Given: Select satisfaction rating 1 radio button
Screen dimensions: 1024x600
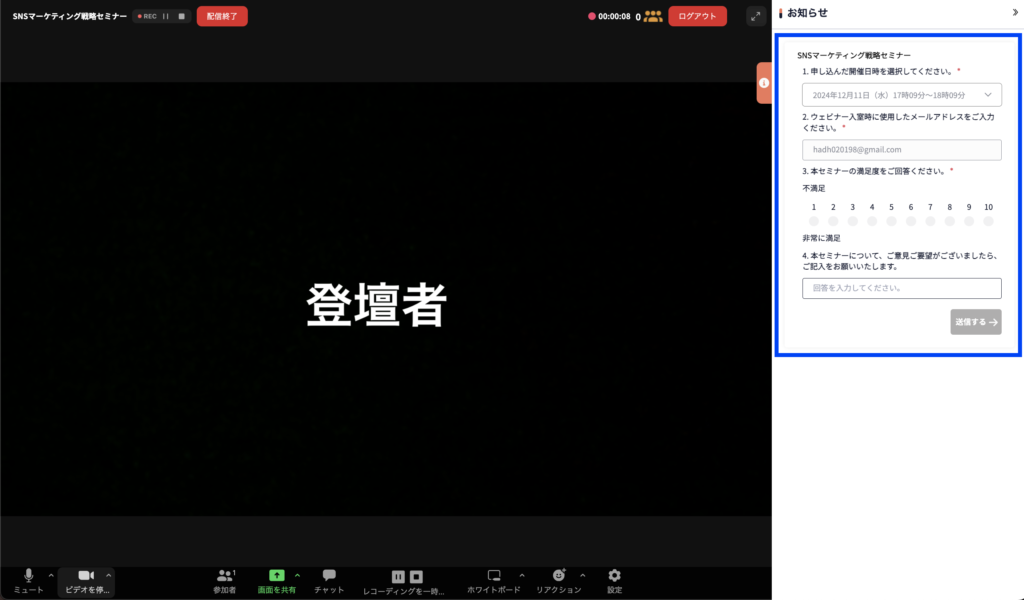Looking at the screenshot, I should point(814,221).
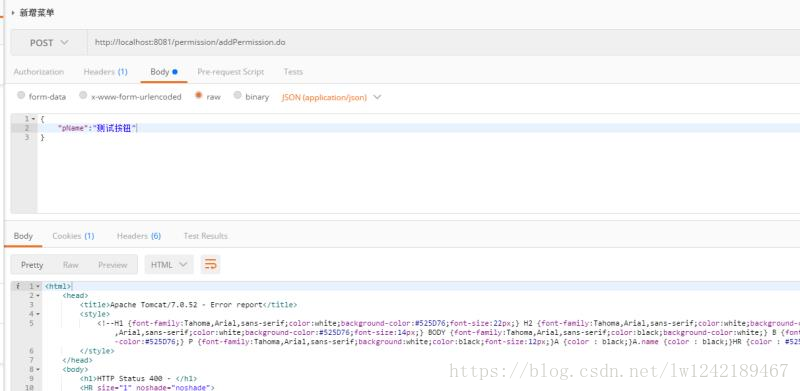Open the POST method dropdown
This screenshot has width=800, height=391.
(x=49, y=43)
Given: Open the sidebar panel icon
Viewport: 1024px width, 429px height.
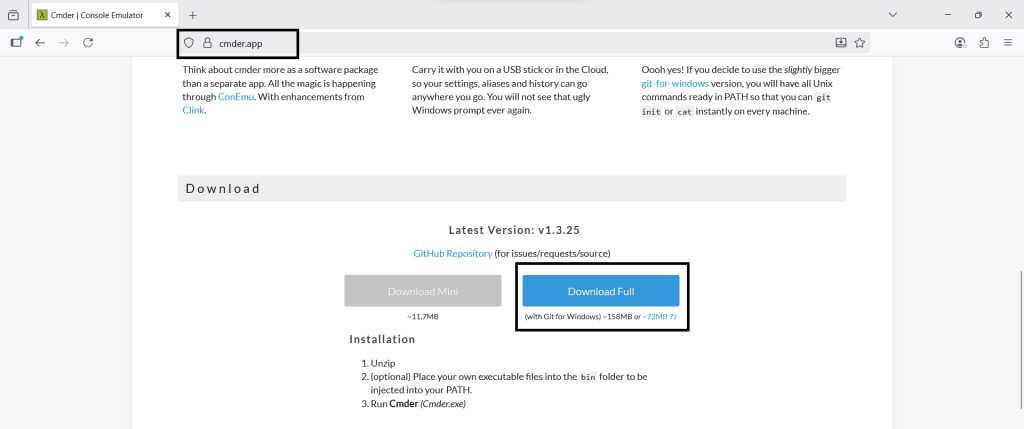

==========

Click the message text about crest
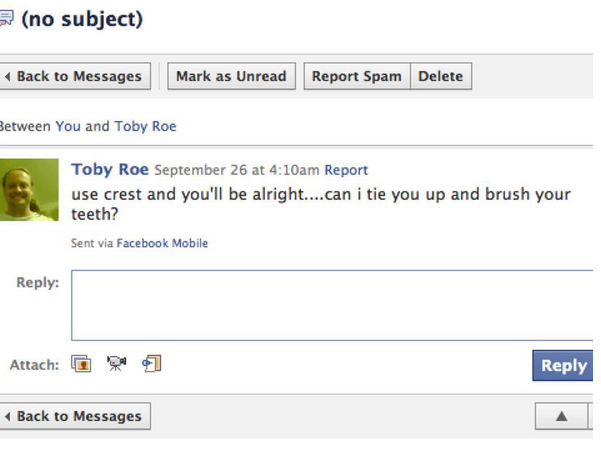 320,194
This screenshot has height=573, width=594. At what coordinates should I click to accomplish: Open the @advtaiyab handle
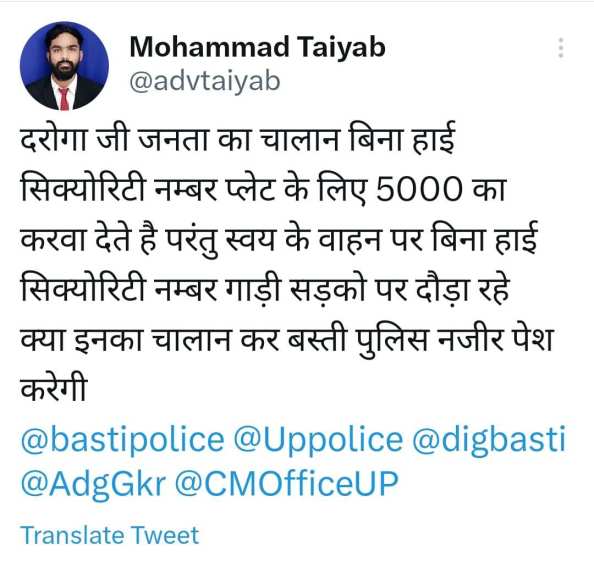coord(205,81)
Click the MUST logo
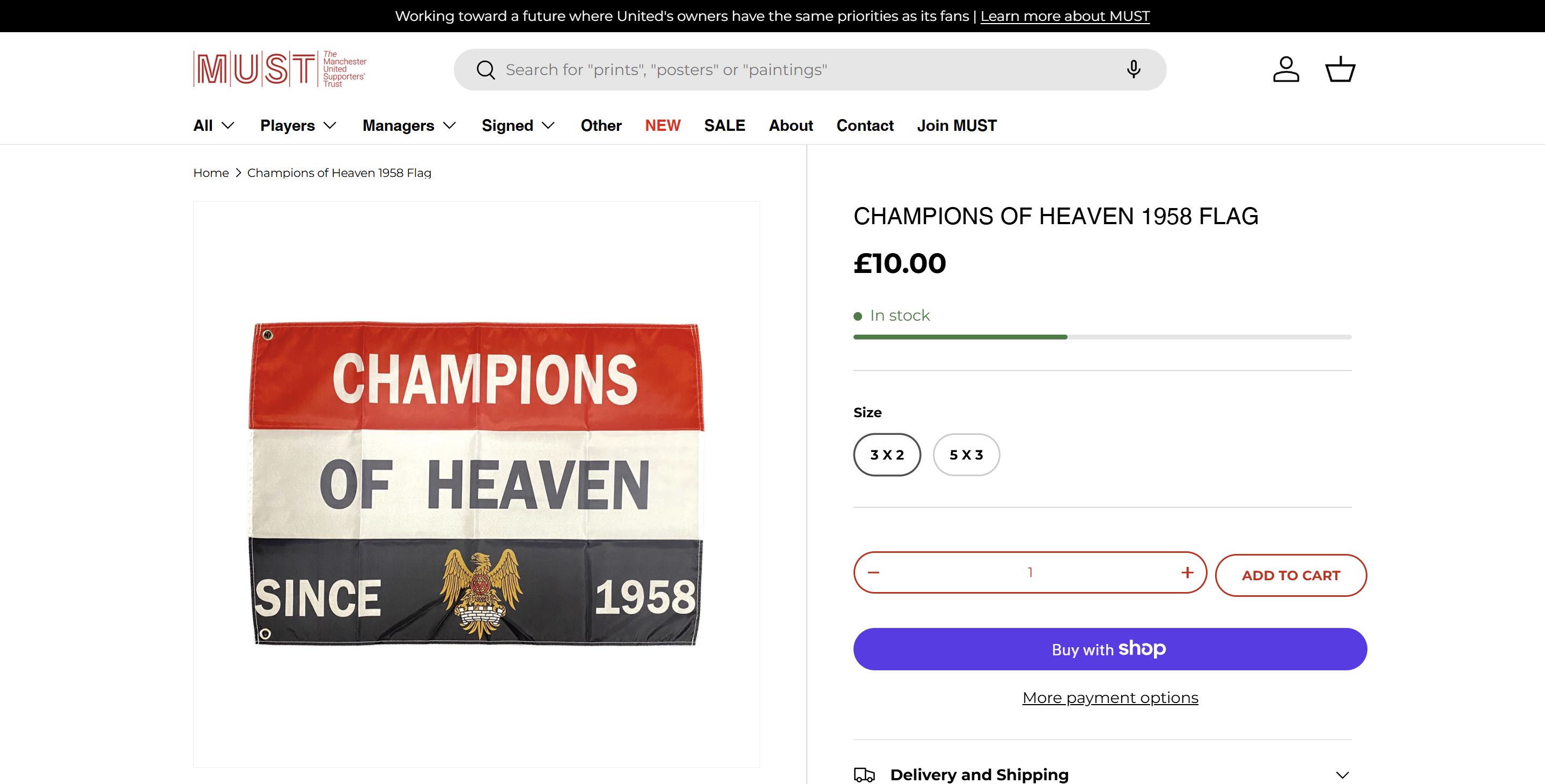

==========

* **EXERCISE BRIEF**:
Find and copy each line above holding "Given".

* **TASK OUTPUT**:
Given: Select satisfaction rating 1 radio button
Given: Open the sidebar panel icon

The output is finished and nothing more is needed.